- [What is being asked]:
Tally the lines below containing "computer" and report only the total.

Records from a data source:
######
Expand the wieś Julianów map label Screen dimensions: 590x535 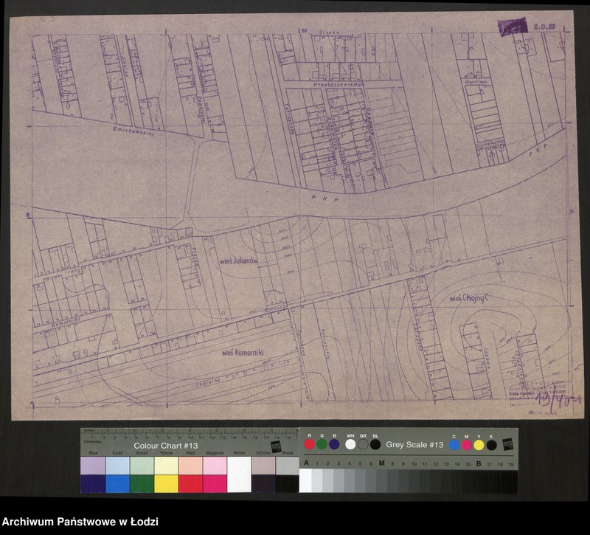(239, 260)
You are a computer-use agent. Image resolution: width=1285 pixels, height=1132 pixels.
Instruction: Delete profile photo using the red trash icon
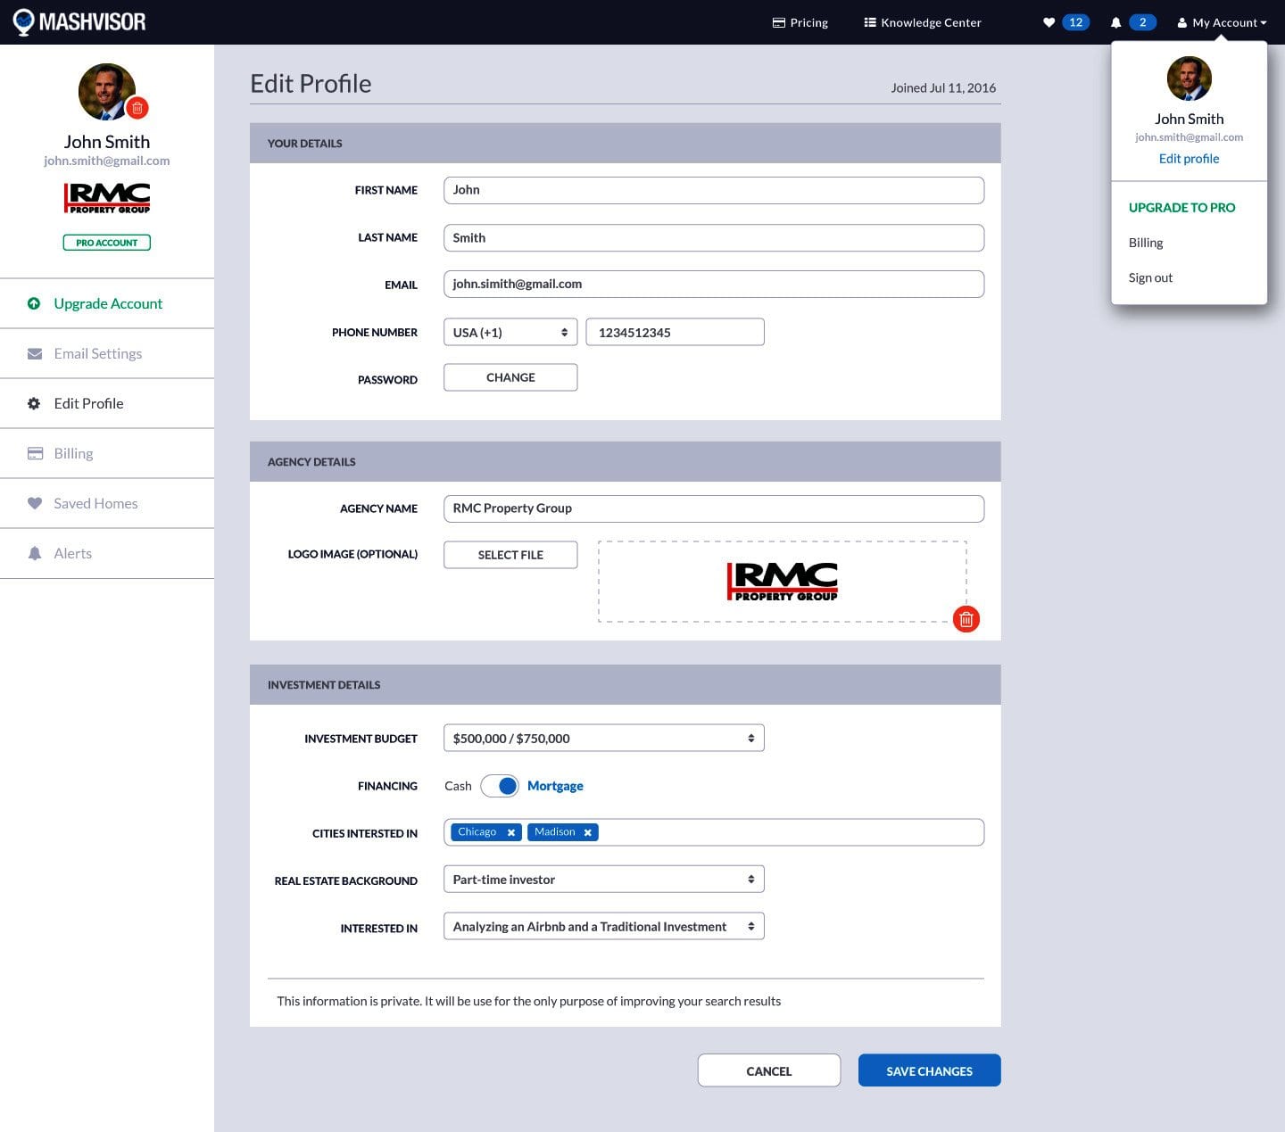coord(137,108)
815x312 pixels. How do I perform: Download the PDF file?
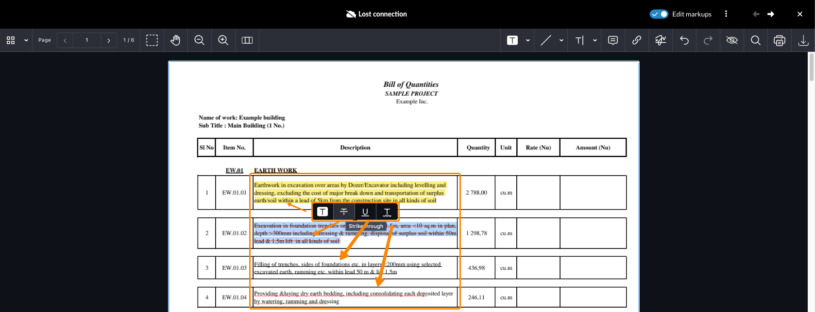(803, 40)
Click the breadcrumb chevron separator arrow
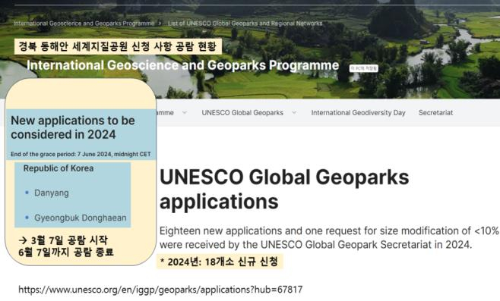This screenshot has height=301, width=500. click(160, 24)
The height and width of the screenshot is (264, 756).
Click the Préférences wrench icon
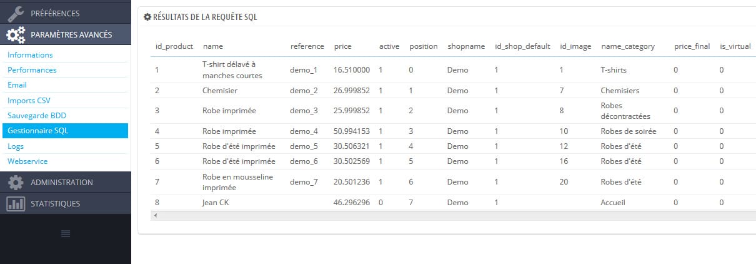point(15,13)
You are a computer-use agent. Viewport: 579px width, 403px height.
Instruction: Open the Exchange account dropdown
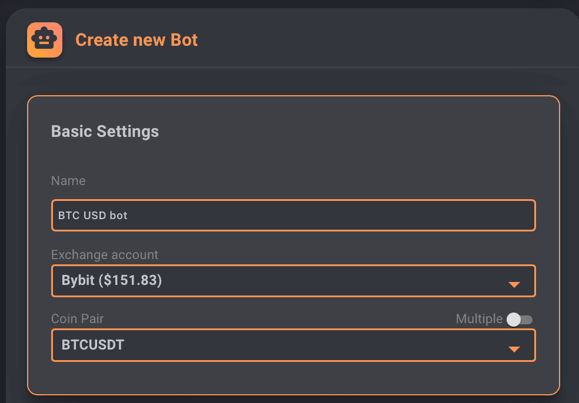point(293,281)
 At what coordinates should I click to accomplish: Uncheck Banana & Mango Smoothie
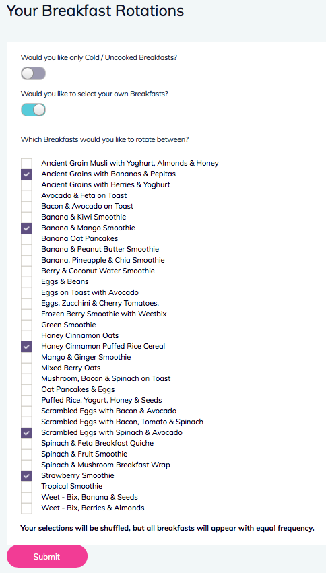tap(26, 228)
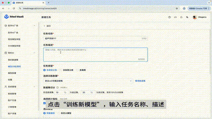
Task: Click the help question-mark icon in header
Action: pos(169,17)
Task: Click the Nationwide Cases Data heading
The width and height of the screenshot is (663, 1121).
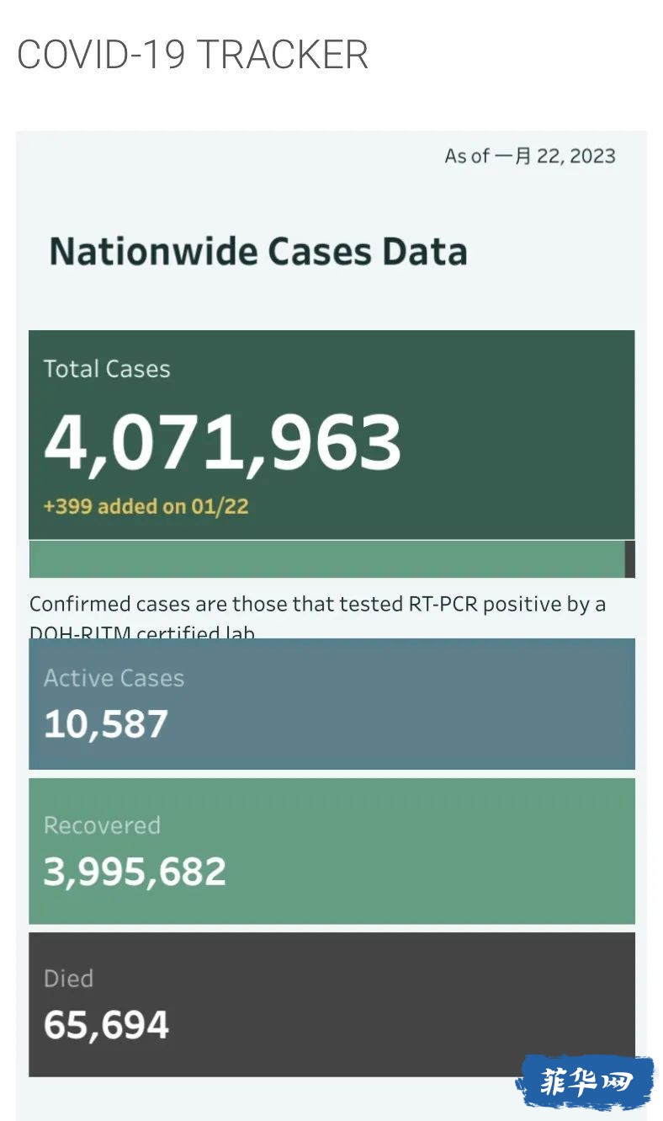Action: click(x=258, y=252)
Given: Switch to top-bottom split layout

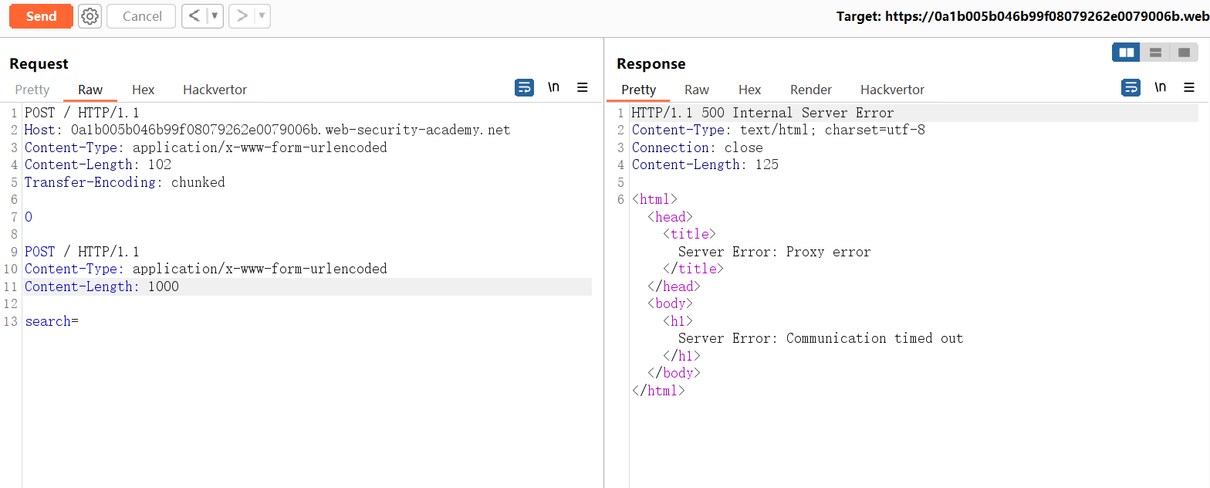Looking at the screenshot, I should coord(1155,53).
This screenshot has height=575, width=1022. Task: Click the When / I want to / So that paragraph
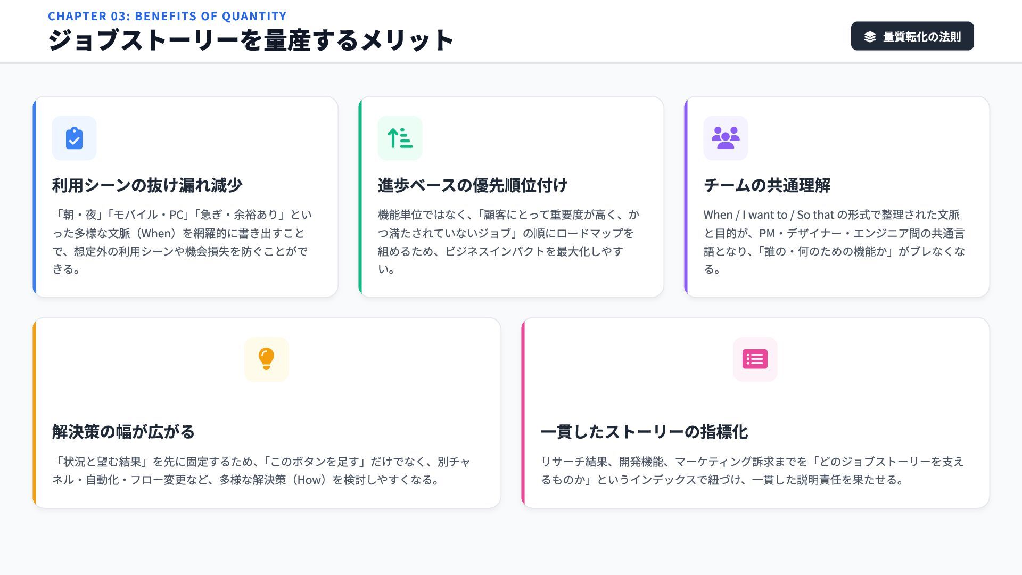834,242
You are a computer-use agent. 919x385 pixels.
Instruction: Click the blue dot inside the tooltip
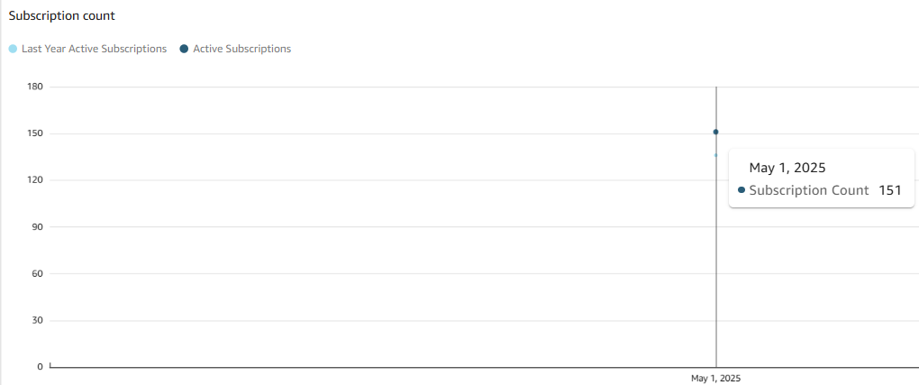click(x=741, y=190)
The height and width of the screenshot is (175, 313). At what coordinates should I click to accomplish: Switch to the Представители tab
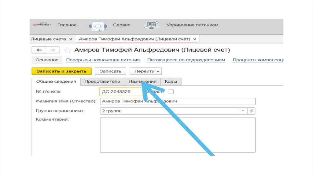[102, 82]
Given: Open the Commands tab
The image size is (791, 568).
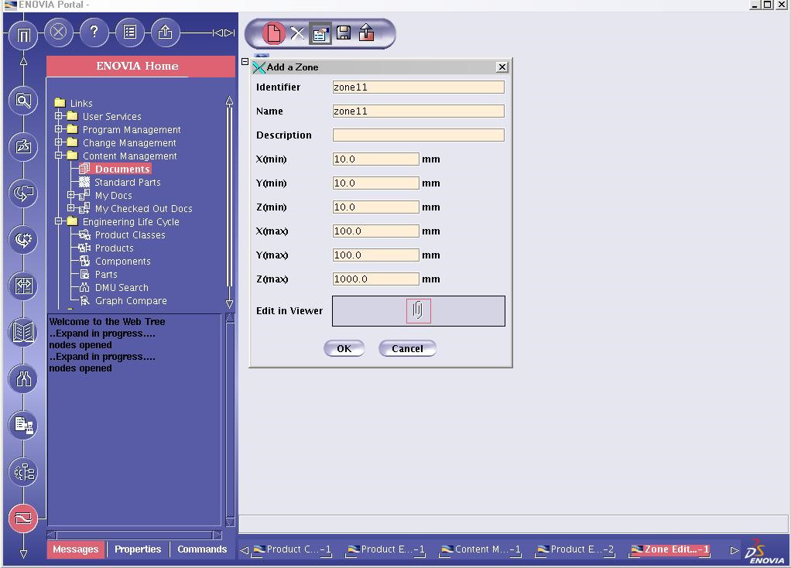Looking at the screenshot, I should coord(202,549).
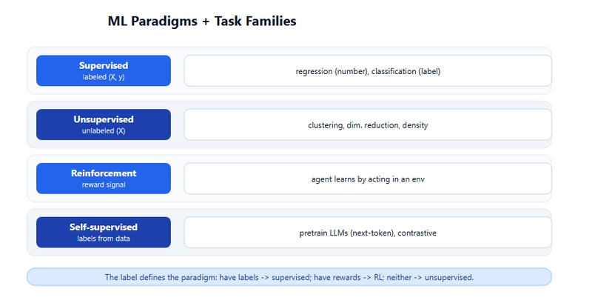Click the clustering, dim. reduction, density box

[368, 124]
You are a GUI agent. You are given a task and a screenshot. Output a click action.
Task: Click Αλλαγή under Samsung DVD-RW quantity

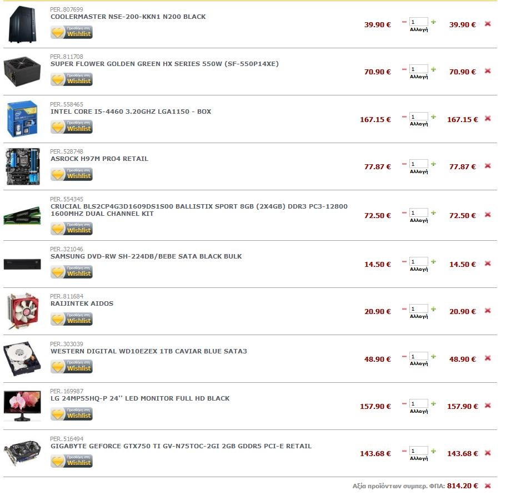419,269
######
- [Answer section]:
3